In the 19th century, merchant alleys were a new building form and Wrede had become familiar with them on his journeys throughout Europe from 1885 to 1886. He might have been inspired by the merchant alleys in Brussels, Belgium that he adored, such as the Galeries Royales Saint-Hubert built in 1847. The alley in the Wrede passage, mostly acting as the inner yard of the buildings surrounding it, is 80 metres long and 8 metres wide. The alley has a uniform design, but the wall decorations on the two buildings differ. The style of the buildings represents renaissance revival architecture resembling Italian palaces, with baroque and rococo influences. The stairway of the Central house hosts magnificent wall and ceiling paintings by Salomo Wuorio, which were renovated in the 1980s.
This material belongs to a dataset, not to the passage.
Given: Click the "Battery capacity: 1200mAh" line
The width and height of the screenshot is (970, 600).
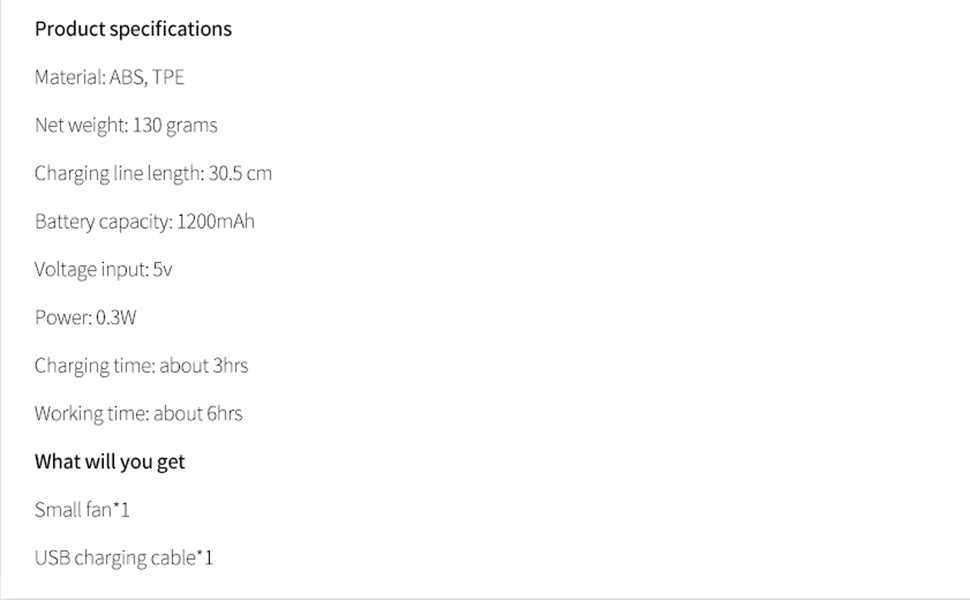Looking at the screenshot, I should pos(144,221).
Because of financial difficulties, Wrede had to sell his share of the Pohjoisesplanadi corner house in 1898. From 1905 to the late 1940s the building was owned by the Joutsen brothers. From 1952 to 1965 most of the shares were owned by Machinery and after that by the Säästöpankkien Keskus-Osake-Pankki (SKOP) bank, which had bought the house already in 1925. SKOP's head office was in the Aleksanterinkatu corner house from 1926 up to its bankruptcy in the 1990s.

The most part of both houses were originally in residential use, but the apartments were renovated into offices in the 1950s. The restaurant König was located in the Central house right from the start up to 2015. The Yleisradio studios were located in the building from 1927 to 1934.